Goal
Rewrite the lines below as a numbered list, omitting every blank line.

Dataset entries
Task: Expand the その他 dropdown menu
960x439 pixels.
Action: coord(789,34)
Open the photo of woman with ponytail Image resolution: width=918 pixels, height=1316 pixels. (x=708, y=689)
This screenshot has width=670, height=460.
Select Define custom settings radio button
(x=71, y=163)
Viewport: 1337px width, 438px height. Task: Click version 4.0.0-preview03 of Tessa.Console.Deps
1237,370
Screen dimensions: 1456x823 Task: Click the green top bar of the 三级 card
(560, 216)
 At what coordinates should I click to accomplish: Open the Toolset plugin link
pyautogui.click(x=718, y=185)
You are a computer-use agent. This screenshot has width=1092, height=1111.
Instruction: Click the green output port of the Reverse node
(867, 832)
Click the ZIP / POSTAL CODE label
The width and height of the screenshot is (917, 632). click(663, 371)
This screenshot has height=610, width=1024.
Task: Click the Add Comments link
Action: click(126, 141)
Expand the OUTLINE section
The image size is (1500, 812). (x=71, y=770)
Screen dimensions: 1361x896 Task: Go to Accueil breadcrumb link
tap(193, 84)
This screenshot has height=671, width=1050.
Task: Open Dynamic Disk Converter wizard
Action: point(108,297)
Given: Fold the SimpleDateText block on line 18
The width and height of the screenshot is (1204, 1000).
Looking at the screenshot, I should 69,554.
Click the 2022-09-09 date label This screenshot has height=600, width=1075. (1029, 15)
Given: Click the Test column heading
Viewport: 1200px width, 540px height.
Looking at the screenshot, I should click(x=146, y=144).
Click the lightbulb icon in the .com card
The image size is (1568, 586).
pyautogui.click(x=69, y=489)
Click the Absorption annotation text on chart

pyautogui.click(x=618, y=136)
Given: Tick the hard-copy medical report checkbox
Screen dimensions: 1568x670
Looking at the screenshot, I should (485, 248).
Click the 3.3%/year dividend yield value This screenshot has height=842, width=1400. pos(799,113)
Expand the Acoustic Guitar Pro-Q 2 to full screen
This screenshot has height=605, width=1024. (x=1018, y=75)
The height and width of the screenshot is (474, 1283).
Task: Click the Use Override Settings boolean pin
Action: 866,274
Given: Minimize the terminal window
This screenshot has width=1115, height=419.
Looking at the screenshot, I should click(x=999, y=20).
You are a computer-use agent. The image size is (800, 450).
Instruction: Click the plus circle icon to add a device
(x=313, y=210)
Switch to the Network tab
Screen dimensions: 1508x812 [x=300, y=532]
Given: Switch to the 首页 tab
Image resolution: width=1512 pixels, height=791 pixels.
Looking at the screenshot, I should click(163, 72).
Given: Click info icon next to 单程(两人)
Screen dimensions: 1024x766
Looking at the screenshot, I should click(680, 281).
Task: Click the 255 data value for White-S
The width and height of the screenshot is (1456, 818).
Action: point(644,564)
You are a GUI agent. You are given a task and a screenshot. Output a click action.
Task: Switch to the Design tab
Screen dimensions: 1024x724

Result for this exercise
1. Task: Expand the その他 dropdown menu
2. 960x439 pixels.
3. Action: coord(789,34)
4. Open the photo of woman with ponytail Image resolution: width=918 pixels, height=1316 pixels. (x=708, y=689)
5. This screenshot has width=670, height=460.
6. Select Define custom settings radio button
7. (x=71, y=163)
8. Viewport: 1337px width, 438px height. Task: Click version 4.0.0-preview03 of Tessa.Console.Deps
9. 1237,370
10. Screen dimensions: 1456x823 Task: Click the green top bar of the 三级 card
11. (560, 216)
12.  At what coordinates should I click to accomplish: Open the Toolset plugin link
13. pyautogui.click(x=718, y=185)
14. You are a computer-use agent. This screenshot has width=1092, height=1111.
15. Instruction: Click the green output port of the Reverse node
16. (867, 832)
17. Click the ZIP / POSTAL CODE label
18. The width and height of the screenshot is (917, 632). click(663, 371)
19. This screenshot has height=610, width=1024.
20. Task: Click the Add Comments link
21. Action: click(126, 141)
22. Expand the OUTLINE section
23. The image size is (1500, 812). (x=71, y=770)
24. Screen dimensions: 1361x896 Task: Go to Accueil breadcrumb link
25. tap(193, 84)
26. This screenshot has height=671, width=1050.
27. Task: Open Dynamic Disk Converter wizard
28. Action: point(108,297)
29. Given: Fold the SimpleDateText block on line 18
30. The width and height of the screenshot is (1204, 1000).
31. Looking at the screenshot, I should 69,554.
32. Click the 2022-09-09 date label This screenshot has height=600, width=1075. (1029, 15)
33. Given: Click the Test column heading
34. Viewport: 1200px width, 540px height.
35. Looking at the screenshot, I should click(x=146, y=144).
36. Click the lightbulb icon in the .com card
37. The image size is (1568, 586).
38. pyautogui.click(x=69, y=489)
39. Click the Absorption annotation text on chart
40. pyautogui.click(x=618, y=136)
41. Given: Tick the hard-copy medical report checkbox
42. Screen dimensions: 1568x670
43. Looking at the screenshot, I should (485, 248).
44. Click the 3.3%/year dividend yield value This screenshot has height=842, width=1400. pos(799,113)
45. Expand the Acoustic Guitar Pro-Q 2 to full screen
46. This screenshot has height=605, width=1024. (x=1018, y=75)
47. The height and width of the screenshot is (474, 1283).
48. Task: Click the Use Override Settings boolean pin
49. Action: 866,274
50. Given: Minimize the terminal window
51. This screenshot has width=1115, height=419.
52. Looking at the screenshot, I should click(x=999, y=20).
53. You are a computer-use agent. The image size is (800, 450).
54. Instruction: Click the plus circle icon to add a device
55. (x=313, y=210)
56. Switch to the Network tab
57. Screen dimensions: 1508x812 [x=300, y=532]
58. Given: Switch to the 首页 tab
59. Image resolution: width=1512 pixels, height=791 pixels.
60. Looking at the screenshot, I should click(163, 72).
61. Given: Click info icon next to 单程(两人)
62. Screen dimensions: 1024x766
63. Looking at the screenshot, I should click(680, 281).
64. Task: Click the 255 data value for White-S
65. The width and height of the screenshot is (1456, 818).
66. Action: point(644,564)
67. You are a GUI agent. You are given a task and a screenshot. Output a click action.
68. Task: Switch to the Design tab
69. Screen dimensions: 1024x724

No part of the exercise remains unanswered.